Wo der Karpfen wohnt, geht es Vögeln und Insekten gut
Der Karpfen in extensiver Teichwirtschaft sei nachhaltig, wirke sich sogar positiv aus, erzählt Ulfert Focken, der am Bremerhavener Thünen-Institut zu Aquakultur forscht: „Karpfenteiche gehören zu den artenreichsten Biotopen. Wassertiere, Insekten, Vögel, Pflanzen; so gut wie alle Organismen profitieren von der Teichwirtschaft.“ Außerdem befinde sich sehr selten Fischmehl im Karpfenfutter, der Karpfen sei selten krank, und die Teichwirtschaft belaste anliegende Gewässer kaum.
Obendrauf sind die Wege kurz. Die meisten hierzulande verzehrten Karpfen kommen aus Deutschland, der Rest vor allem aus der Teichlandschaft um Třeboň in Tschechien.

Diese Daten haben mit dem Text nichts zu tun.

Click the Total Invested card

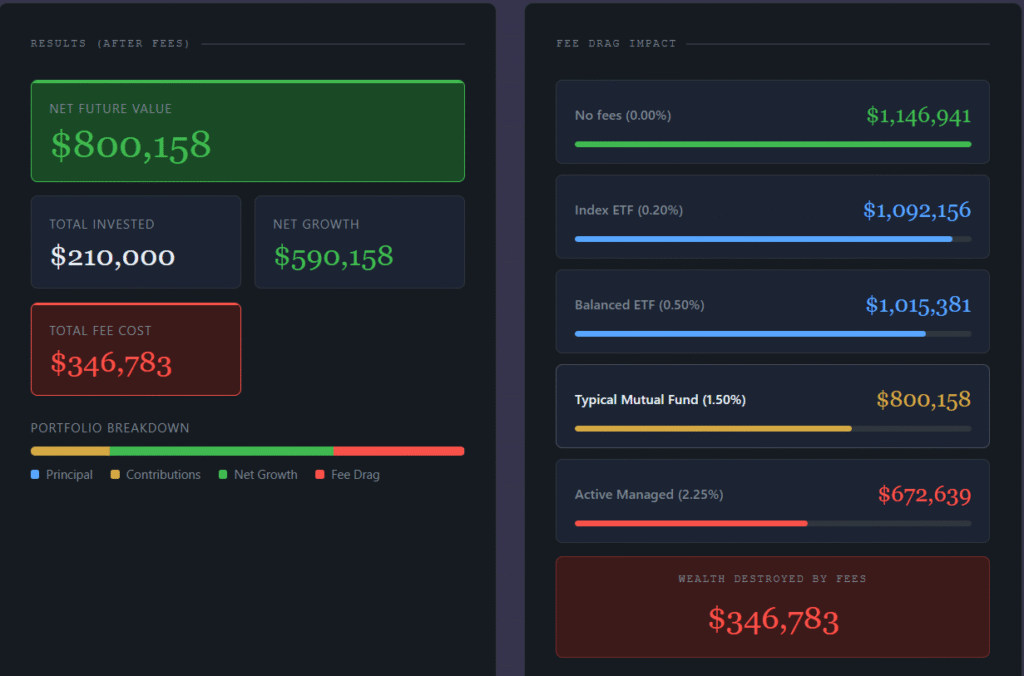click(135, 242)
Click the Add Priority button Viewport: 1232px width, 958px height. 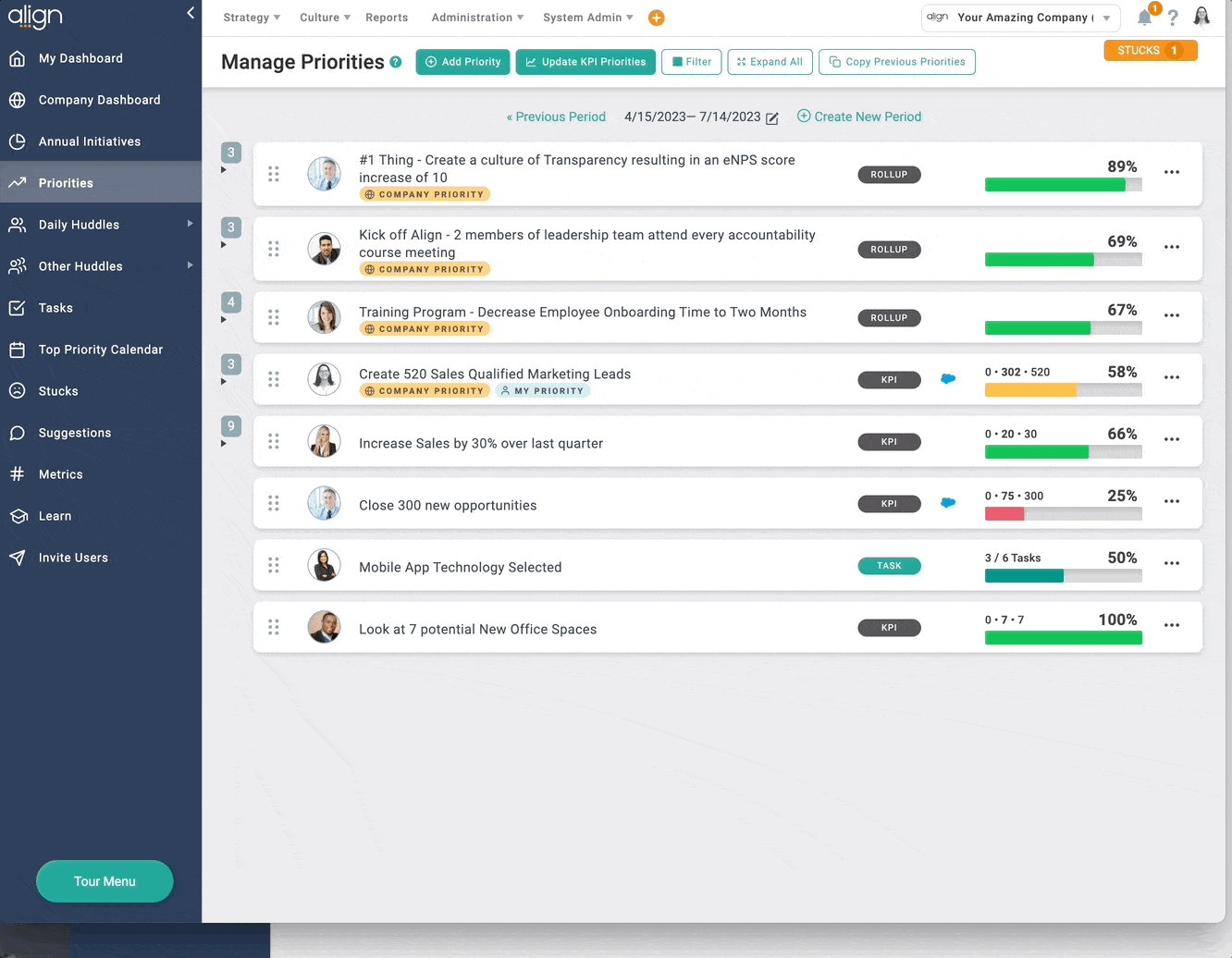click(x=462, y=62)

Allerdings machen Karpfen zur Zeit nur 0,5 Prozent aller in Deutschland gegessenen Fische aus, genauso viel wie der Neuseeland-Hoki. Auf deutsche Teller kommt er in aller Regel als Typ Cyprinus carpio – von dem weltweit mehr produziert wird als vom Atlantiklachs. Alle Karpfenarten zusammen bevölkern gut ein Drittel der globalen Aquakultur, von Teichwirtschaften und Gehegen in den Ozeanen.
Dabei stellen China, Indonesien und Vietnam zusammen drei Viertel aller Karpfen her, dort ist er der wichtigste Speisefisch. „In Deutschland ist die Angst vor Gräten groß, während sie in Asien selbst von Kindern einfach ausgemümmelt und ausgespuckt werden“, sagt Fischereiökologe Focken. Auch würden die Karpfen in Asien weniger mit Moder kämpfen als hierzulande. Der Graskarpfen isst vorwiegend Mais- und Bananenblätter, der Silberkarpfen filtriert Plankton aus dem Wasser.
Könnte man da nicht einfach auf Gras- und Silberkarpfen umsteigen? Focken sagt, als beide Arten nach Deutschland eingeführt worden seien, sei das nach hinten losgegangen. Der Silberkarpfen sollte überdüngte Teiche vom Plankton befreien, heizte letztlich aber die Nahrungskette an. Dann fing der Graskarpfen bei niedrigen Temperaturen an, vom Grund zu fressen wie der heimische Karpfen. Auch er gründelte schließlich.
Muss also eine Imagekampagne her? Focken meint: Das nütze nichts, wenn es hierzulande kaum Karpfen gibt oder nur über wenige Wochen. Der gilt weiterhin als Weihnachtsgericht, im Frühjahr verschwindet er oft von den Verkaufsständen. Dazu komme seine üppige Größe: „Karpfen fällt in zwei bis drei Kilo an – in einem Zweipersonenhaushalt mit Kochzeile können Sie so ein Viech nicht mehr zubereiten.“ Daher würden Karpfen eher im Restaurant verspeist, für erweiterte Fischtheken für Privateinkäufer fehlten oft die Investitionen. Dabei könne gerade das eine Lösung sein: „Warum nicht grätenfreie Filets von 500-Gramm-Karpfen in Folie legen und ins Supermarkt-Tiefkühlregal stellen, und das über mehrere Monate im Jahr?“
Bis es so weit ist, hat Sie der Karpfen mit seinem ökologisch grünen Ampelsignal vielleicht schon an der Angel. Doch Sie haben nach wie vor das Problem, dass Sie dem Geschmack nicht trauen. Wenn Sie auf Nummer sicher gehen wollen: Reiben Sie ihn ordentlich mit Salz ab oder verpassen Sie ihm eine dicke Salzkruste mit Eiweiß. Oder: Schneiden Sie ihn in Stücke und legen Sie ihn über Nacht in saure Weißweinschorle mit Zwiebeln und Knoblauch ein. Insider behaupten, das sauge den Moder aus dem Fisch.
Die Chemie spricht eher dafür, dass die Mischung den Geschmack nur übertüncht. Vielleicht lassen Sie sich also einfach mal drauf ein. Grüner wird’s nicht.